[[ DOCUMENT TEXT, beginning ]]

I suspect this posting might have been prompted by the recent one of Colin Wright's "The Point of the Banach-Tarski Theorem."[1] Regardless, Colin has also written about the axiom of choice, in "In Defense Of The Axiom Of Choice"[2] and "A Point Against The Axiom Of Choice."[3]
This doesn't make sense. That's not what AoC means. It is a statement that the cartesian product is non-empty if the sets are non-empty.
One might as well say "Well, if I were to lobotomize you, you would not be able to choose". The "choice" here is a term of art. There is no actual "choosing" going on here.
If I recall properly, at the time I was "building maths from the ground up (aka axioms)", I was very uncomfortable with THE axioms: this mixing between discret/finite concepts/objects and infinite concepts/objects was too easy for my taste.
Naming is not a requirement to selecting. I can pick a tool, and even use a tool, without having to name it. Most selection process out there work without relying on any explicit name.
In the theory of natural selection for example, specimens are selected without being named.
But even if you have the set of all reals not describable with a finite amount of symbols, I can still imagine what happens e.g. if you multiply all its values by 2, or what the cartesian product of this set with another is like. At least, I can reason sbout that result in a way that's not worse than reasoning about the set itself. Using axiom of choice on it does not make things harder than the set itself already is
Banach-Tarski says:
Take a measurable set.
Split it up into 2 unmeasurable sets.
Recombine them into a set with twice the measure of the original.
OK, you can do that, but you've lost the ability to make any reasonable theorems about measure of measurable sets, unless you add qualifications of the form "this theorem does not apply if you introduce a set of uncountable sets" which. What's the benefit? To get a bunch of "proofs" for things that are only true because of the axiom, and don't model anything else we care about?
An object exists prior to being named. If the act of naming (or "counting") the object is all it takes to move it to a different set, then the paradox vanishes, no?
What does it even mean to refer to a "set" of named/unnamed objects or counted/uncounted numbers?
The sets {x+n : n in Z} where x in R are almost entirely sets comprised of only noncomputable elements. We don’t even need AoC to choose an element from each: pick the smallest positive element (the element in (0,1]).
There is nothing special about noncomputable set elements.
Perhaps we should start admitting to ourselves that infinity is not really something that actually exists but instead it's just an imaginary concept that we created but that has no correspondence to anything that makes sense in our universe?
Or at least, some versions of infinity (I will leave which ones, exactly, to the experts).
Hence all the paradoxes that derive from it.
I mean, perhaps we can work with some version(s) of infinity, without creating a plethora of paradoxes.

[[ DOCUMENT TEXT, end ]]
[[ PROVIDED DATA, beginning ]]

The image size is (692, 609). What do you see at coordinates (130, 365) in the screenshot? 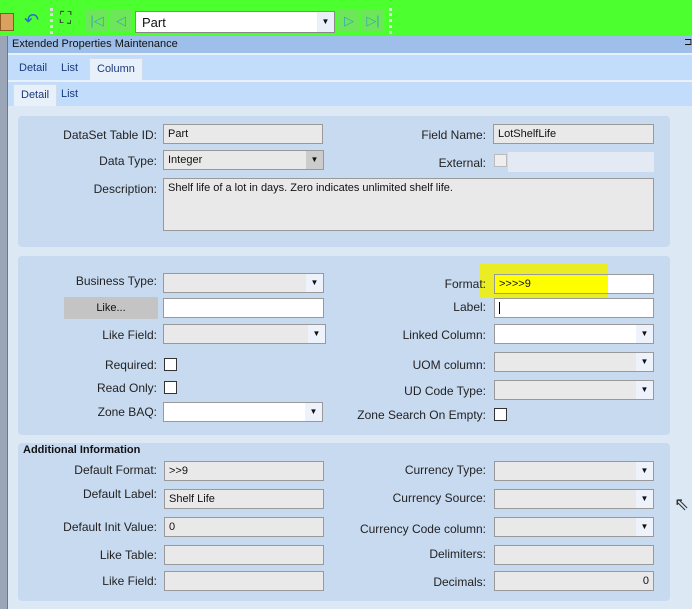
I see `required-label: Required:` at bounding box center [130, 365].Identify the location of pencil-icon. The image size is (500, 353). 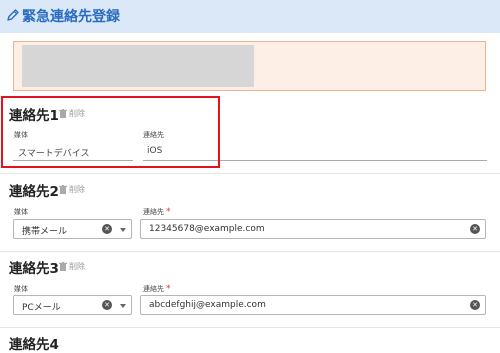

[[ PROVIDED DATA, end ]]

▸ WORK TO COMPLETE:
[a] Does the thread on the axiom of choice support each statement? Answer yes or no for each, quoting the deciding words.
(i) One commenter says the axiom of choice states that the cartesian product of non-empty sets is non-empty.
(ii) A commenter holds that an object has to be named before it can be selected.
(iii) According to one commenter, choosing an element from each of the sets {x+n : n in Z} requires the axiom of choice.
[b] Continue the thread on the axiom of choice from where it stops.
You won't need the lines at all.

▸ ANSWER SECTION:
[a]
(i) Yes: "It is a statement that the cartesian product is non-empty if the sets are non-empty."
(ii) No: "Naming is not a requirement to selecting."
(iii) No: "We don’t even need AoC to choose an element from each"

[b]
The natural numbers, for example, might be something that is infinite and makes sense. However, perhaps talking about a single set that contains an infinite amount of natural numbers might not make sense (or perhaps it still might?). Or perhaps we just need a new language for talking about infinite things without re-using the language we use for describing (finite) sets, so that we don't try to reuse concepts from finite objects with infinite objects.
Or perhaps the only objects that exist (and can be meaningfully talked about) are the computable ones. And/or perhaps "computable function" is one that can use infinite amounts of time but only finite amounts of storage (rather than infinite amounts of storage).
Would it make sense to go back to classical finitism and re-evaluate some of the choices that were made along the way to where we are now?
I can't help but think about the many paradoxes that arise from the very (supposed) existence of infinity.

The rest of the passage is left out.